「ハングリー精神を取り戻した」きっかけ
さらに言えば、代表主将としての精神的なストレスから解放されたことも大きいだろう。今季の長谷部は何かから解放されたような、明るい様子がとても印象的だった。代表戦に関しても「練習とかあって見られない」と言うことが多かった。いやいや、国外にいても日本のテレビを鑑賞する方法はいくらでもある。でもあえてそうしないことが、きっと長谷部の今の心境を表している。

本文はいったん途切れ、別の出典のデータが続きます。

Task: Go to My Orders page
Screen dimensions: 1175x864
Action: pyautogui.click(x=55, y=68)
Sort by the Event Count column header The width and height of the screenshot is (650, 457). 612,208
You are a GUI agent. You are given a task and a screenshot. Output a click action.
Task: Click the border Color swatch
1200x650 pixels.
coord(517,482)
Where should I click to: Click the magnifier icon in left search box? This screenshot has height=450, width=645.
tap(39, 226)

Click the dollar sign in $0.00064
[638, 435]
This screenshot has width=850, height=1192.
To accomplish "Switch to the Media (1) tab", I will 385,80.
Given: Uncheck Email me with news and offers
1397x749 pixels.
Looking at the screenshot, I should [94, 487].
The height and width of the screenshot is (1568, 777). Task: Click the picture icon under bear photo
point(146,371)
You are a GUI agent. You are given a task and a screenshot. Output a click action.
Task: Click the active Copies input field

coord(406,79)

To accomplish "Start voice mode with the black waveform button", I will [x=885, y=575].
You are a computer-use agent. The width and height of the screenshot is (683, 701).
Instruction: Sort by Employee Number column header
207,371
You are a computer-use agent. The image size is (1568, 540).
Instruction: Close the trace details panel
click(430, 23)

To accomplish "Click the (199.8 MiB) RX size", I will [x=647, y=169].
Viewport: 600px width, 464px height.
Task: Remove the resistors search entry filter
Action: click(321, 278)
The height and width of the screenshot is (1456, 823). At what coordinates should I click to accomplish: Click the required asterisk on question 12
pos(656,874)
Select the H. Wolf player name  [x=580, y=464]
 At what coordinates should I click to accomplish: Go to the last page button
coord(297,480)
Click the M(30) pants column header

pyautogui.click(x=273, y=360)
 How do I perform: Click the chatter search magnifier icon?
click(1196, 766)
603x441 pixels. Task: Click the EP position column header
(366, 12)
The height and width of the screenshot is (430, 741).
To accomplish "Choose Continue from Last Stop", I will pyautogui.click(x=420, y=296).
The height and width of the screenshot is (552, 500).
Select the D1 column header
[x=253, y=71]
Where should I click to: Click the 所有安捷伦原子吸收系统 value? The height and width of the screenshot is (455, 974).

もう一つは、長谷部が元来持つ「強気」「闘争心」の部分だ。昨年夏は、ロシアW杯が終わり、代表引退も発表し、バーンアウトとまでは行かなくても少し精神的に難しかったのだろう。「モチベーションをあげるのが難しかった」と話している。結果的に、シーズン開幕から3試合は起用されていない。ただ、その3試合で闘争心に火がついた。「一回外されて、もう一回奮起した」「ハングリー精神を取り戻した」と長谷部自身は表現している。
以前に内田篤人について、長谷部に話をしてもらったことがある。負傷が回復せず日本復帰かドイツ残留か悩む内田に長谷部は「何を弱気になっているんだ」と冗談抜きに欧州残留を強く勧めたのだそうだ。そのやりとりを見ていた内田の親友、吉田麻也は「ハセさんはああ言ってたけど、あの状況で強気だったらすごすぎるよ」と内田の気持ちを慮っている。長谷部の強気、闘争心の一端を見た気がした。
そうした厳しさを自分自身にも求めていたということなのだろう。今季の自分の戦いを「純粋に選手としての評価が問われるシーズン」と位置付けていた。代表という肩書きも、プレッシャーも、負担もなくなり、一選手として欧州でどれだけ通用するかを楽しんでいたようだった。厳しさを楽しんでいたからこそ、のシーズンだったのかもしれない。
誰もが年をとって成長できるわけでもない。肉体を資本とするアスリートともなれば時間はより残酷に迫る。それでも成長を続ける長谷部には勇気付けられるばかりだ。